ChatGPT Plugins

Revision as of 12:11, 7 April 2023 by Daikon Radish (talk | contribs)

Introduction

Language models, such as ChatGPT, have shown their utility in a range of applications, but they remain limited by their reliance on training data. To enhance their capabilities, plugins can serve as "eyes and ears" for language models, providing them with up-to-date, personal, or specific information that is not available in their training data. These plugins also enable language models to perform safe and constrained actions at a user's request, improving the overall usefulness of the system.

Open standards are expected to emerge for AI-facing interfaces, and efforts are underway to develop an early version of such a standard. Currently, existing plugins from early collaborators are being enabled for ChatGPT users, starting with ChatGPT Plus subscribers. Developers are also being given the ability to create their own plugins for ChatGPT.

Browsing

Drawing inspiration from previous works such as WebGPT, GopherCite, BlenderBot2, LaMDA2, and others, browsing-enabled language models can access information from the internet, expanding their knowledge beyond their training corpus. This allows ChatGPT to discuss up-to-date information and provide more relevant answers to user queries.

Enabling language and chat models to conduct thorough and interpretable research on the internet has promising prospects for scalable alignment.

Code Interpreter

The code interpreter provides ChatGPT with a working Python interpreter in a sandboxed, firewalled execution environment, along with ephemeral disk space. Code run by the interpreter plugin is evaluated in a persistent session that is active for the duration of a chat conversation. Users can upload files to the workspace and download the results of their work.

The integration of a code interpreter aims to create a natural interface for computer capabilities, making workflows more efficient and accessible. Initial user studies have identified several use cases for the code interpreter:

  • Solving mathematical problems
  • Performing data analysis and visualization
  • Converting files between formats

Retrieval

The open-source retrieval plugin allows ChatGPT to access personal or organizational information sources, such as files, notes, emails, or public documentation, with user permission. By asking questions or expressing needs in natural language, users can obtain relevant document snippets from their data sources.

Developers can deploy their own version of the plugin, which leverages OpenAI embeddings and integrates with various vector databases (Milvus, Pinecone, Qdrant, Redis, Weaviate, or Zilliz) for indexing and searching documents. Information sources can be synchronized with the database using webhooks.

To get started, developers can visit the retrieval plugin repository.

Third-Party Plugins

Third-party plugins are defined by a manifest file that includes a machine-readable description of the plugin's capabilities, invocation instructions, and user-facing documentation. The process of creating a plugin involves the following steps:

  1. Develop an API with endpoints that the language model can call. This can be a new API, an existing API, or a wrapper around an existing API specifically designed for language models.
  2. Create an OpenAPI specification to document the API and a manifest file that links to the OpenAPI spec and includes plugin-specific metadata.

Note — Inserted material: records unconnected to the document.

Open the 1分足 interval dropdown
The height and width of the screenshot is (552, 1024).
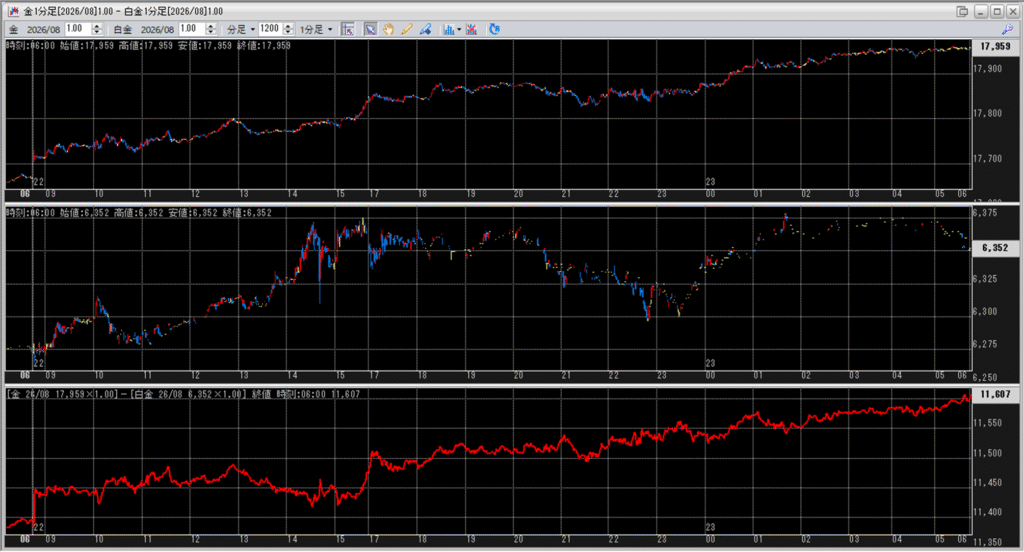317,29
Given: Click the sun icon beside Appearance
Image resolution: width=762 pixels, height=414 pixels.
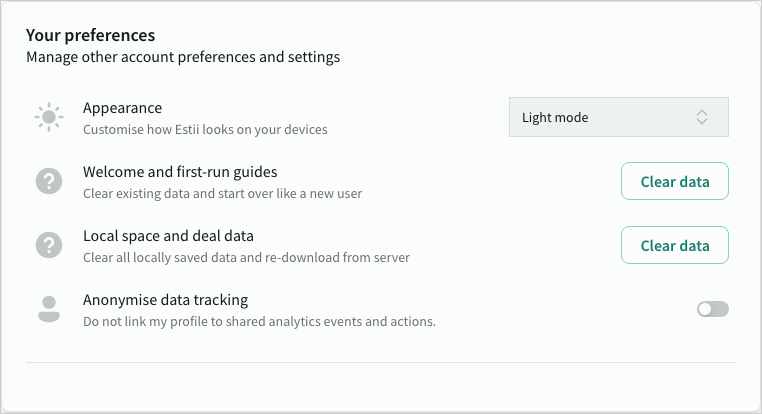Looking at the screenshot, I should coord(49,117).
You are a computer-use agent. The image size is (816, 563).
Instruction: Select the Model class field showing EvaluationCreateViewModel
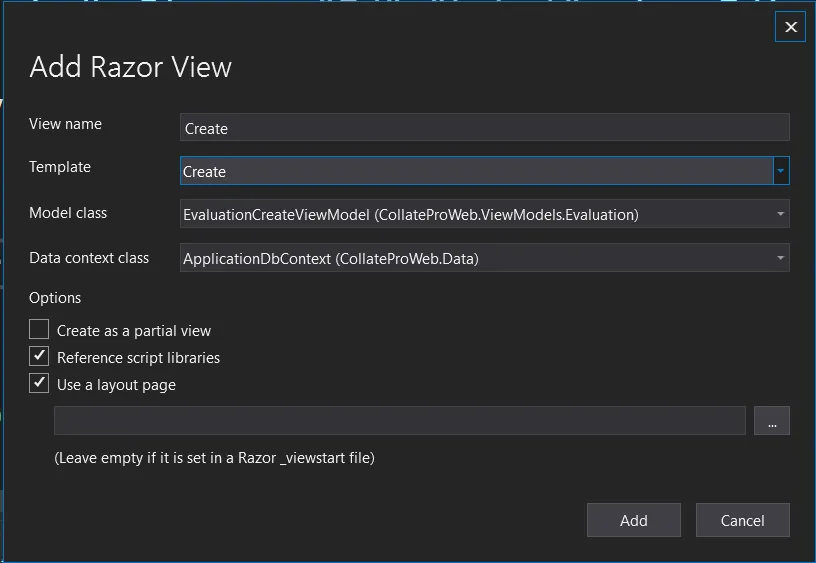(476, 214)
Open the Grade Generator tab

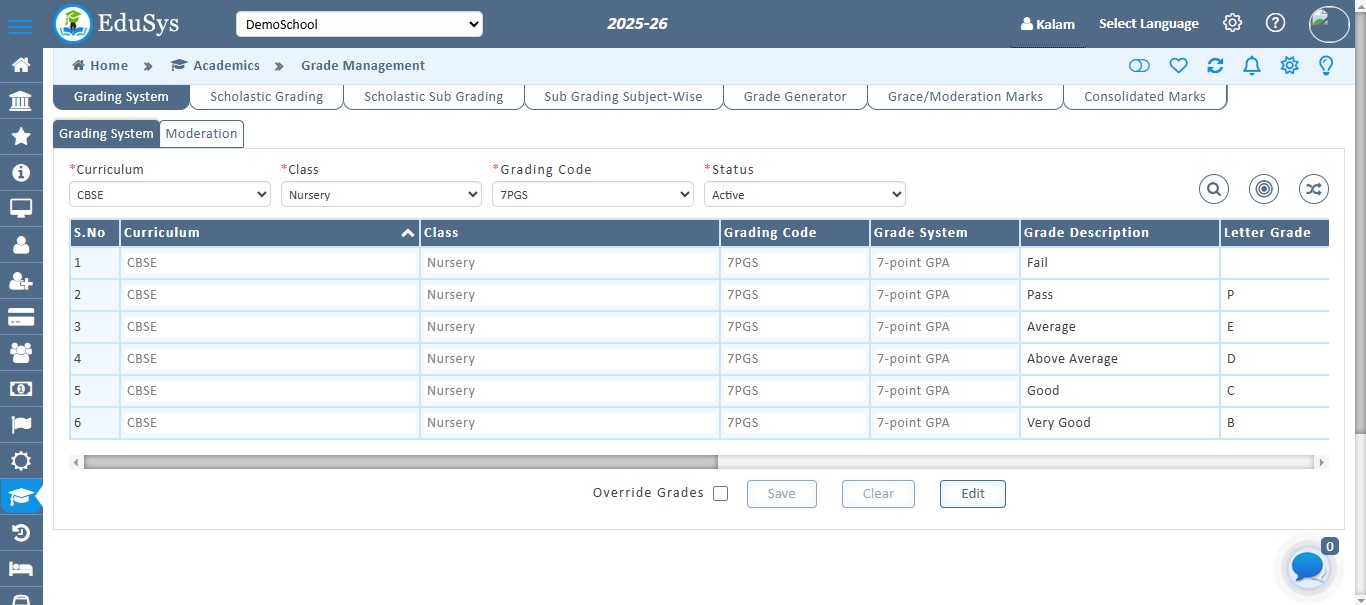(x=795, y=97)

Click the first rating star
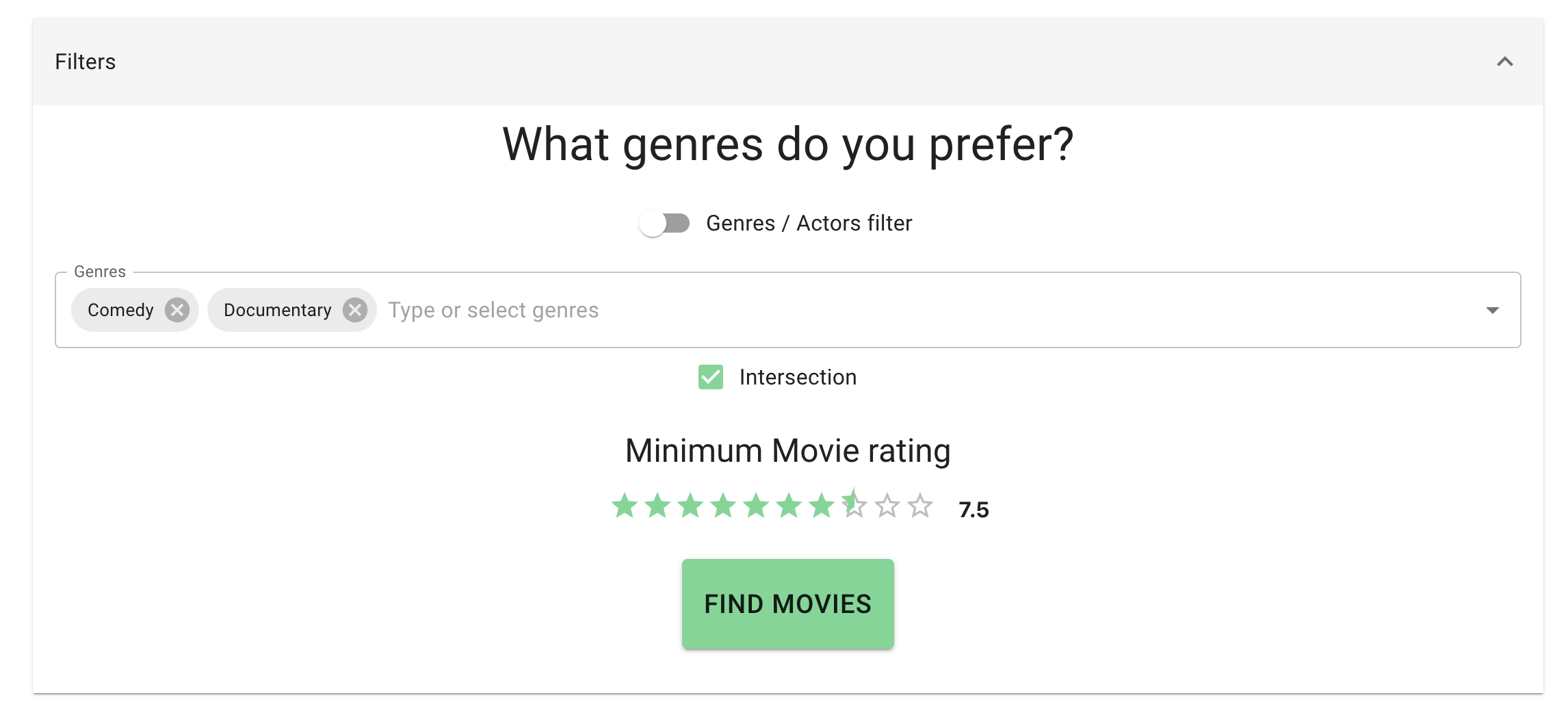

Users can select which third-party plugins they want to enable when starting a conversation on chat.openai.com. The language model is shown documentation about the enabled plugins as part of the conversation context, allowing the model to invoke appropriate plugin APIs as needed to fulfill user intent. While current plugins are designed for calling backend APIs, the exploration of plugins capable of calling client-side APIs is ongoing.